# Fosworks Cobra260 ESC help



## RobMW (Aug 7, 2011)

Hi folks... Im hoping you might be able to help me with an issue Im having with two new Fosworks Cobra 260 ESC's.
Twelve months ago I converted my outdoor bush tramway to deadrail RC using Tony Walsham's kits.
I have a trailing car with MyLocoSound and a Bachmann Rail truck, with RC onboard, ... so I have some experience.

Due to Tony's recent bout with the big C and downsizing his business, I bought two new Fosworks Cobra 260 ESC's directly from Fosworks in the UK, with the intention of making another trailing car and putting the second onboard a Bachman Shay. (hope you are doing well Tony and good to see RCS-RC growing again)

After a few months of sitting on the project bench, last Saturday I opened all the bags and got to work hooking everything up to finish the new MOW trailing car. To my surprise both new ESC 260's did not fire up? The Rx was binding to the Tx ok, but there was no power being passed to the loco. The red LED on the ESC 260's boards did not light up at all ... I thought it was strange to have two dead boards. I figured it must be my error.
So, frustrated I thought I'd chill and do some research during the week to troubleshoot and also emailed Fosworks for any tips. (no reply)

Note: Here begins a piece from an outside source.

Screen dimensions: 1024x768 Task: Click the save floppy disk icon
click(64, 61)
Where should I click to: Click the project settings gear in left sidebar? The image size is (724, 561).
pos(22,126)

Today I swapped the new ESC 260's into the existing trailing car that I know works.
Neither of the 260's LED's lit up.
One ESC passed input to the MyLocoSound card but not any power to the loco.
The second ESC was completely dead.

Has anybody else had a similar experience with these ESC boards? Any hints?

Cheers







Rob


----------



## David Leech (Dec 9, 2008)

Hi Rob,
I have a Spoerer/Fosworks system, but bought it as a plug and go set, so have had no issues with it.
I don't want to know anything about HOW they work, they just do.
I would suggest that maybe it's just an incompatibility issue with the mixing of systems.
Steve has always been quick to answer my emails in the past, so hopefully you will get an answer, and solve the problem.
Cheers,
David Leech, Delta, Canada


----------



## Rail_Master4501 (10 mo ago)

Hey I’ve seen some of your videos on YouTube! That TE1A was awesome! Sorry I don’t have much to offer to answer your question I had no idea you were on this forum.


----------



## David Leech (Dec 9, 2008)

Rob,
Did you ever solve this issue?
Cheers,
David Leech, Delta, Canada


----------